Request -
Collect every line in the data below that contains the string "navigation" and copy those lines out.

(Source data)
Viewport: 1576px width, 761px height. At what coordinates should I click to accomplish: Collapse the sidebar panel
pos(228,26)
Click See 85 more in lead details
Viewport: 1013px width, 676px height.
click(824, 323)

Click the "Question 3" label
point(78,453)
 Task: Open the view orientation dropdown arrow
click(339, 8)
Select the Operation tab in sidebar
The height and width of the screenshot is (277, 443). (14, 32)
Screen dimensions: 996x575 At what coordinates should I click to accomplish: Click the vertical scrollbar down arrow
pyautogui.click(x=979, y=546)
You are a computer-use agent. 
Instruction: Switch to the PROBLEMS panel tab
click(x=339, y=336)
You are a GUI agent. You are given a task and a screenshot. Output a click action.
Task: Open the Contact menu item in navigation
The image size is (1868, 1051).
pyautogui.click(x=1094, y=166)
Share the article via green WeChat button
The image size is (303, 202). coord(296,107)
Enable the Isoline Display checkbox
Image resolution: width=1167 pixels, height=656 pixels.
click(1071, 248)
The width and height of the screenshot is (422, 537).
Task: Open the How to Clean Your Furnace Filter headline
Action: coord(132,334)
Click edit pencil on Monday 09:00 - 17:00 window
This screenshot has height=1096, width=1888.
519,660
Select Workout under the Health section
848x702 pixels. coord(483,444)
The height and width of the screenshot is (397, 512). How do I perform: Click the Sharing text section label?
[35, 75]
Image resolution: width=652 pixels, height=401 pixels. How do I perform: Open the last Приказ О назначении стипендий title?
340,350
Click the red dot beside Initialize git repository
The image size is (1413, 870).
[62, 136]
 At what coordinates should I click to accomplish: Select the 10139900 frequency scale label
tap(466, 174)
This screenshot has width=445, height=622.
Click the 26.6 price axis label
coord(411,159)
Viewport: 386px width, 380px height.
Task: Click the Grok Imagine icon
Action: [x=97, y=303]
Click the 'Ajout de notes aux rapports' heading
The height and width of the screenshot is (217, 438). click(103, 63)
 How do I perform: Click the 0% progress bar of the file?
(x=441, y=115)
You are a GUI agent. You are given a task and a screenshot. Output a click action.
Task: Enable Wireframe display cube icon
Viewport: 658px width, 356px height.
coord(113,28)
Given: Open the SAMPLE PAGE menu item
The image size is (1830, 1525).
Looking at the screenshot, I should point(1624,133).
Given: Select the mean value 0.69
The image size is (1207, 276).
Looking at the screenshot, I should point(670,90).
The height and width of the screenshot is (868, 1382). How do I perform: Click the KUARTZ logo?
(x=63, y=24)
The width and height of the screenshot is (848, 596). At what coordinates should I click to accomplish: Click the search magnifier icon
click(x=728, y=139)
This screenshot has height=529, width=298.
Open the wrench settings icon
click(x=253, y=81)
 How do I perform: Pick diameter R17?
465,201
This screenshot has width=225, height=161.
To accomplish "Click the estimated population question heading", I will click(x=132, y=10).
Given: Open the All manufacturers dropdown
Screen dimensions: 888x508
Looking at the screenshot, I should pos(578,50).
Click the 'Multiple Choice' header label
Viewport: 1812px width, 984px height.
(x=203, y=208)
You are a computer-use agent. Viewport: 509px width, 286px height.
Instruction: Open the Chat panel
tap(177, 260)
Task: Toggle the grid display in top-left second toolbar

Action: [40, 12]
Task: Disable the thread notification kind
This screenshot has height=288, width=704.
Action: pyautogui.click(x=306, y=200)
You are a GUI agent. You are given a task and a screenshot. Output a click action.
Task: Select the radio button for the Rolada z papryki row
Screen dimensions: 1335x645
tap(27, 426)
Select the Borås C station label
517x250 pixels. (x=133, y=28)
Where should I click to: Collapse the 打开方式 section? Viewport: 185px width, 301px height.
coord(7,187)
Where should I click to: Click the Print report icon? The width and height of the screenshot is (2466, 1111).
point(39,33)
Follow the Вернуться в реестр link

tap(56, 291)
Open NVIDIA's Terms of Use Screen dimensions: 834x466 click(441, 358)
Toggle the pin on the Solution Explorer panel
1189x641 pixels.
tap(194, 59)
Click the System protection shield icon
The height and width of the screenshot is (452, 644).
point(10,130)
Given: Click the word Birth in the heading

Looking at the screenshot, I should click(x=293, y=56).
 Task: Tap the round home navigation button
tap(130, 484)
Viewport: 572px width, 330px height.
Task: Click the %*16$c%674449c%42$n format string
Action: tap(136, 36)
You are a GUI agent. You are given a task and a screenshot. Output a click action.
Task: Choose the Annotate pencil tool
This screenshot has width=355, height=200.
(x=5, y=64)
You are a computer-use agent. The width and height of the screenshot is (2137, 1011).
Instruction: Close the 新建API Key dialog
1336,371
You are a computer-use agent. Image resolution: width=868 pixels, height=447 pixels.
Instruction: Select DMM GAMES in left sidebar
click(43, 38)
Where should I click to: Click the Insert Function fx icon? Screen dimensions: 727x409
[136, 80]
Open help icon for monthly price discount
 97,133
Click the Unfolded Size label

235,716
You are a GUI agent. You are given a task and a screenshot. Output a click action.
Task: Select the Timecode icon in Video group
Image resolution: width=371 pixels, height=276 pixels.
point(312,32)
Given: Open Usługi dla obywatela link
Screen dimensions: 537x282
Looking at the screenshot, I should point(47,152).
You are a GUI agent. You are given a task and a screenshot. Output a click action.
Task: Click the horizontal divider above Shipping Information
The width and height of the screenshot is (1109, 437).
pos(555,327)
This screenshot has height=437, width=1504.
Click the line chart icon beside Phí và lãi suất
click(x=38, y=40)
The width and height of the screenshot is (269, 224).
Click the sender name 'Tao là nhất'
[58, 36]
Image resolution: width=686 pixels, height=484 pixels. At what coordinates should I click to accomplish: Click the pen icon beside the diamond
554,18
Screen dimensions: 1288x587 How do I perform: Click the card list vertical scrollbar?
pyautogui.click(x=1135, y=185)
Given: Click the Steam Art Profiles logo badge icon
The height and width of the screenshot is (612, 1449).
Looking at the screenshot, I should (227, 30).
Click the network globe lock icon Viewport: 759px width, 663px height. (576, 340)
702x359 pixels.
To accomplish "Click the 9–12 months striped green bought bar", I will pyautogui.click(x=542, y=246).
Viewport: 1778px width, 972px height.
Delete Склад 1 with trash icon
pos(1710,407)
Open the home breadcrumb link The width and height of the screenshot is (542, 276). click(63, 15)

Solution to this task -
Task: Open the Contact menu item in navigation
 Task: Tap the round home navigation button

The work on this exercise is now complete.